**INSTRUCTION**
Write out the entries below word for word, starting at the first line and ending with the line that contains "Looking at the screenshot, I should [508, 815].". Omit the pictures from your copy.

**THE RECORDS**
════════════════════

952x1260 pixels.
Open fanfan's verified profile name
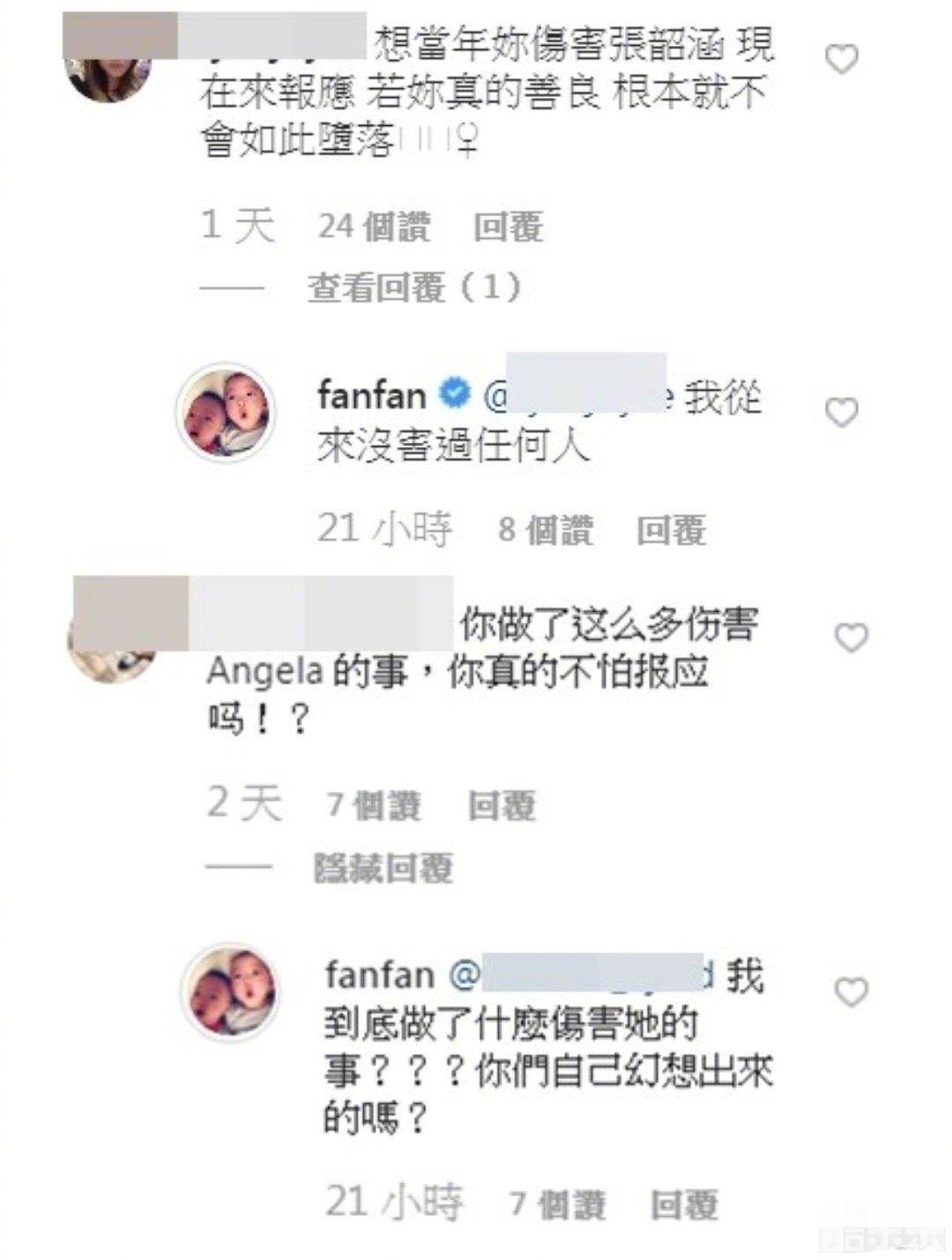coord(371,395)
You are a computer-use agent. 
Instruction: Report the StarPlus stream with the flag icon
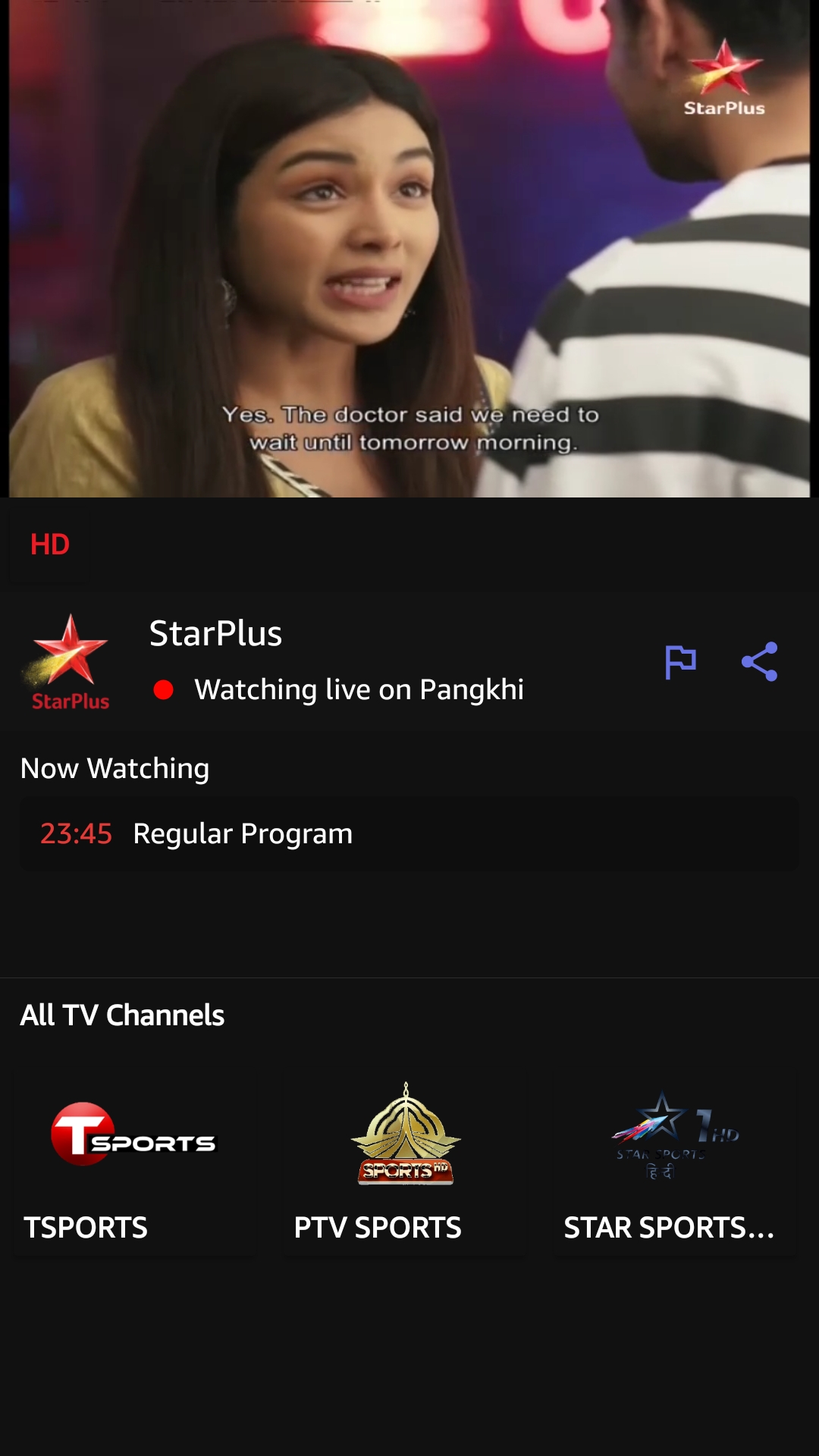pyautogui.click(x=680, y=662)
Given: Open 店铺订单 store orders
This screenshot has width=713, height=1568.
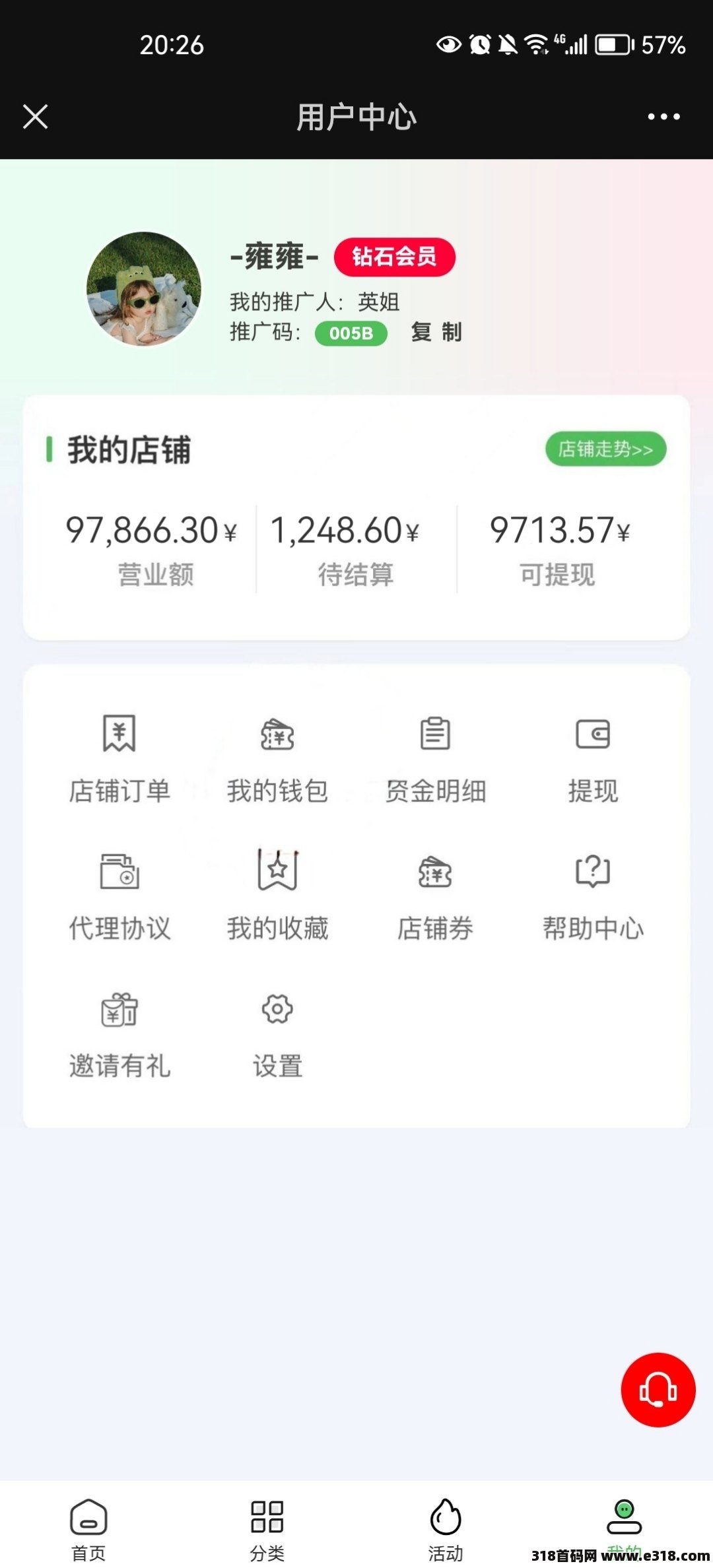Looking at the screenshot, I should point(119,759).
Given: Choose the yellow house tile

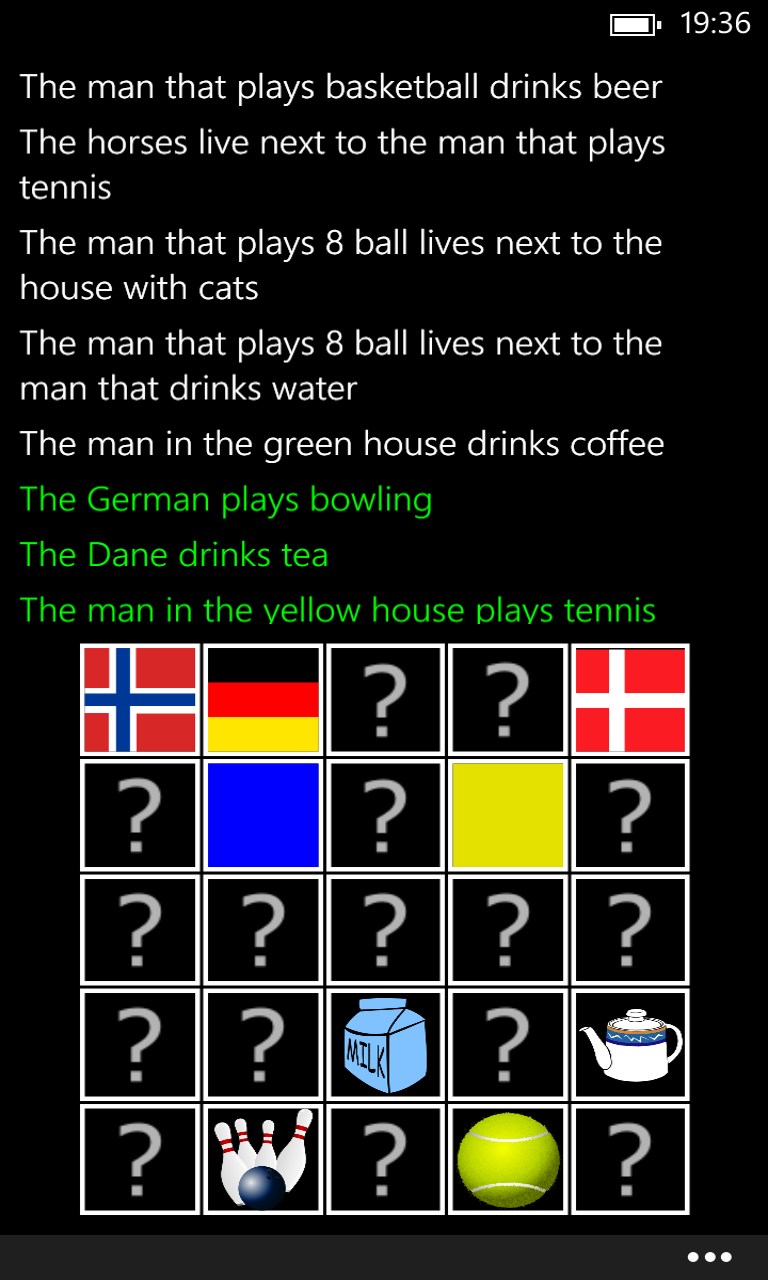Looking at the screenshot, I should [508, 815].
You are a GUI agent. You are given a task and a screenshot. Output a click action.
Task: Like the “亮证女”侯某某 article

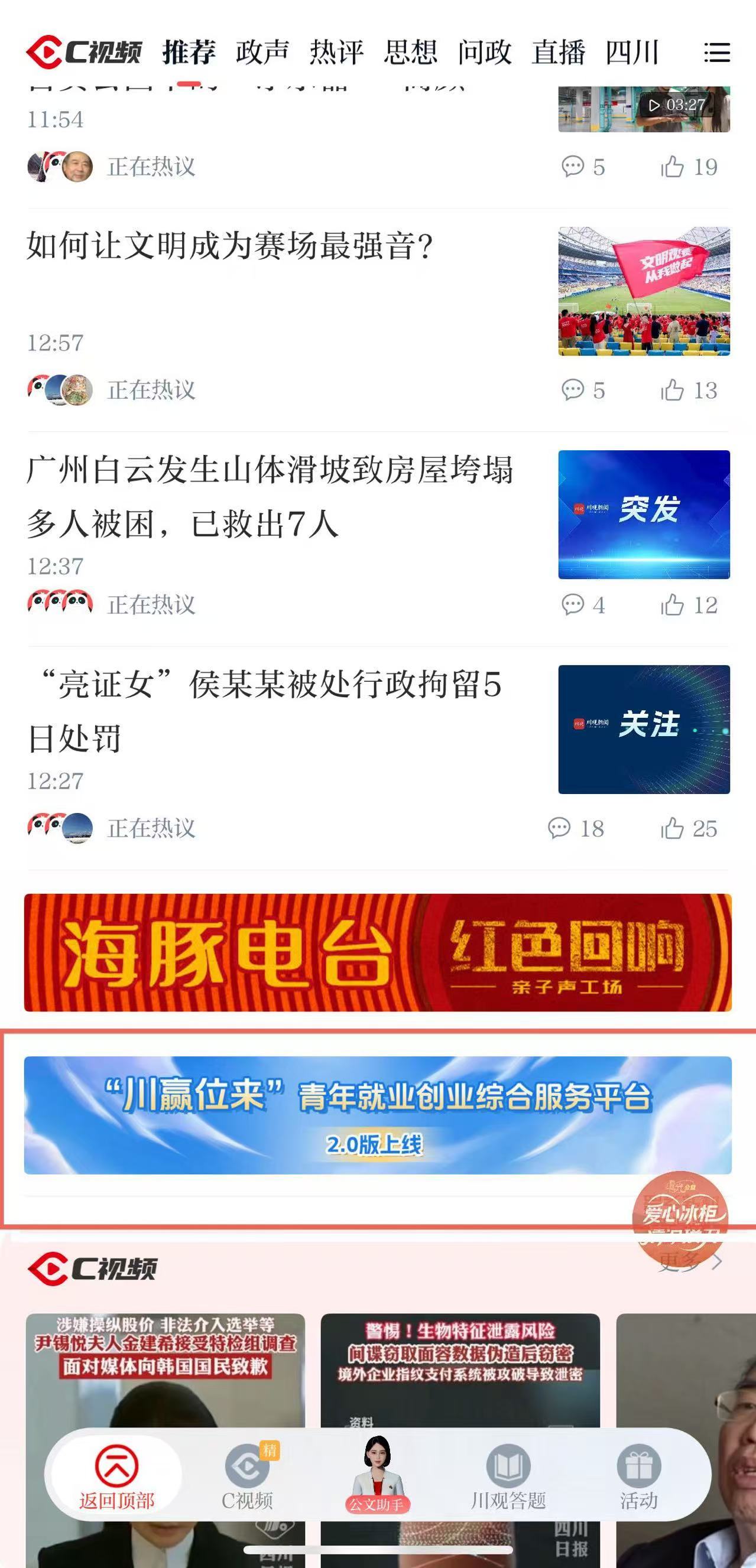coord(689,828)
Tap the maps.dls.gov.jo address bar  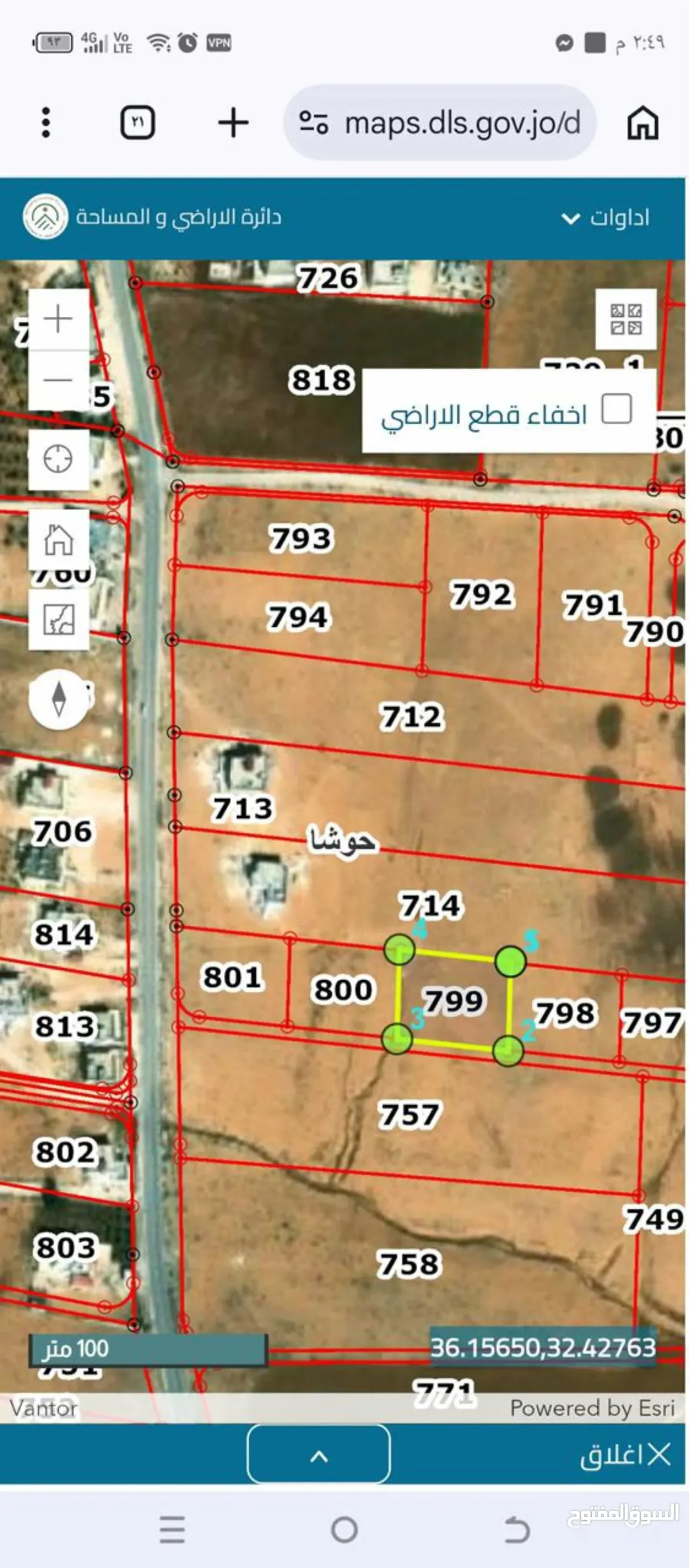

════════════════════

**FULL RESPONSE**
952x1260 pixels.
Open fanfan's verified profile name
coord(371,395)
You are a computer-use agent. 
Instruction: Report the StarPlus stream with the flag icon
pyautogui.click(x=680, y=662)
Given: Open 店铺订单 store orders
This screenshot has width=713, height=1568.
Looking at the screenshot, I should point(119,759).
Given: Choose the yellow house tile

Looking at the screenshot, I should [508, 815].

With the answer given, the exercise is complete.